Скульпторам – хуже. Скульптура для кадров МВД – не такая красивая, не привычная, чтобы поставить, да и место занимает мебели, а толкнёшь – разобьётся. Редко работают в лагере скульпторы, и уж обычно по совместительству с живописью, как Недов. И то зайдёт майор Бакаев, увидит статуэтку матери:

– Ты что это плачущую мать сделал? В нашей стране матери не плачут! – и тянется разбить фигуру.

Володя Клемпнер, молодой композитор, сын состоятельного адвоката, а по лагерным понятиям ещё и небитый фрей, взял в Бескудниковский подмосковный лагерь из дому собственный рояль (неслыханное событие на Архипелаге)! Взял как бы для укрепления культмассовой работы, а на самом деле – чтобы самому сочинять. Зато был у него всегда ключ к лагерной сцене, и после отбоя он там играл при свече (электричество выключали). Однажды он так играл, записывал свою новую сонату и вздрогнул от голоса сзади:

– Кан-да-лами ваша музыка пахнет!

Клемпнер вскочил. От стены, где стоял, подкравшись, теперь двигался на свечу майор, начальник лагеря, старый чекист, – и за ним росла его гигантская чёрная тень. Теперь-то понял майор, зачем этот обманщик выписал рояль.

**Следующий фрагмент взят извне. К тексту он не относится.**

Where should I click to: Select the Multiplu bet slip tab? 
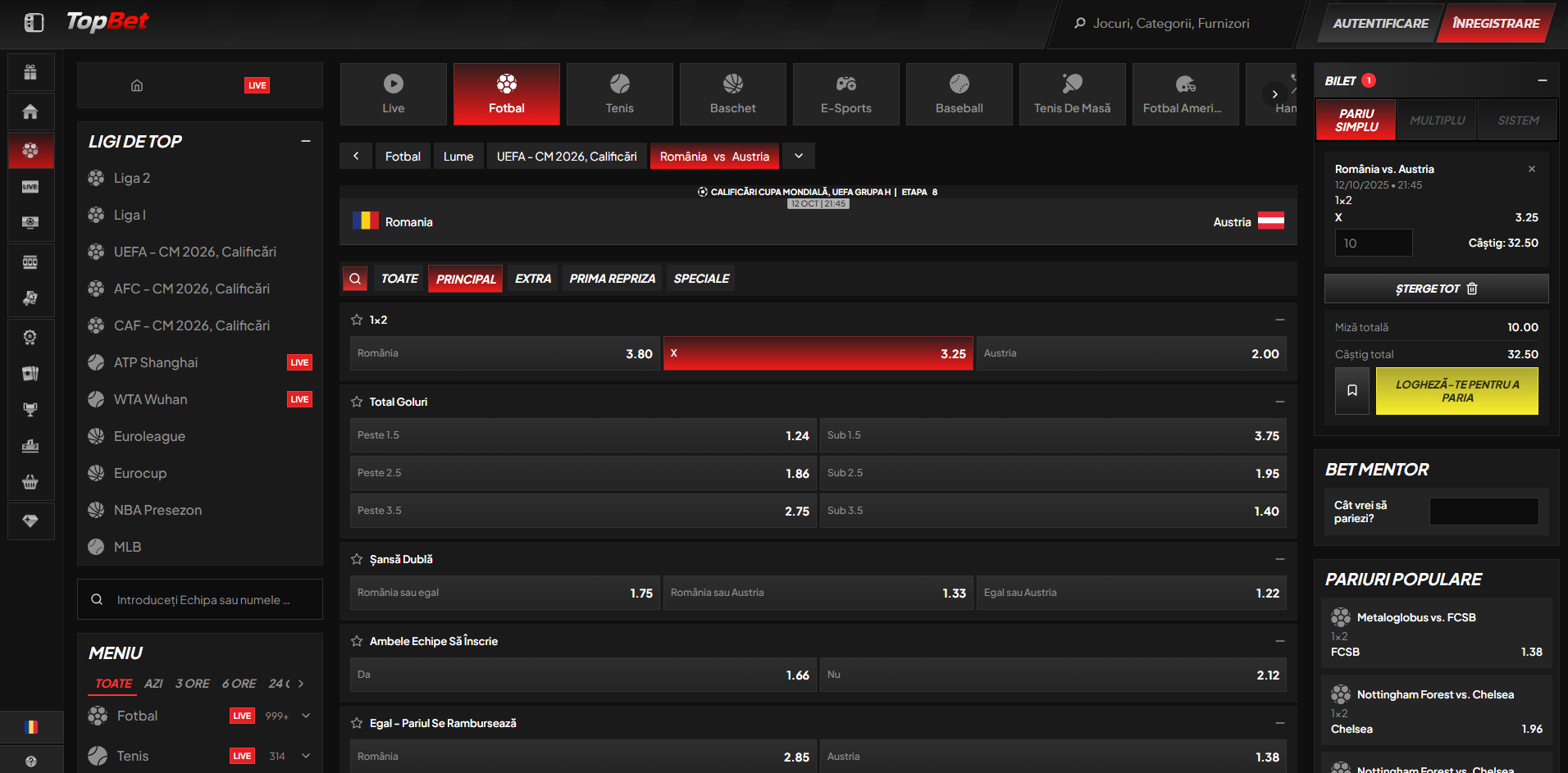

Он подошёл, взял нотную запись и молча, мрачно стал жечь на свече.

– Что вы делаете? – не мог не вскрикнуть молодой композитор.

– Туда вашу музыку! – ещё более определённо назначил через стиснутые зубы майор.

Пепел отпал от листа и мягко опустился на клавиши.

Старый чекист не ошибся: эта соната действительно писалась о лагерях[174].

Если объявится в лагере поэт, – разрешается ему под карикатурами на заключённых делать подписи и сочинять частушки – тоже про нарушителей дисциплины.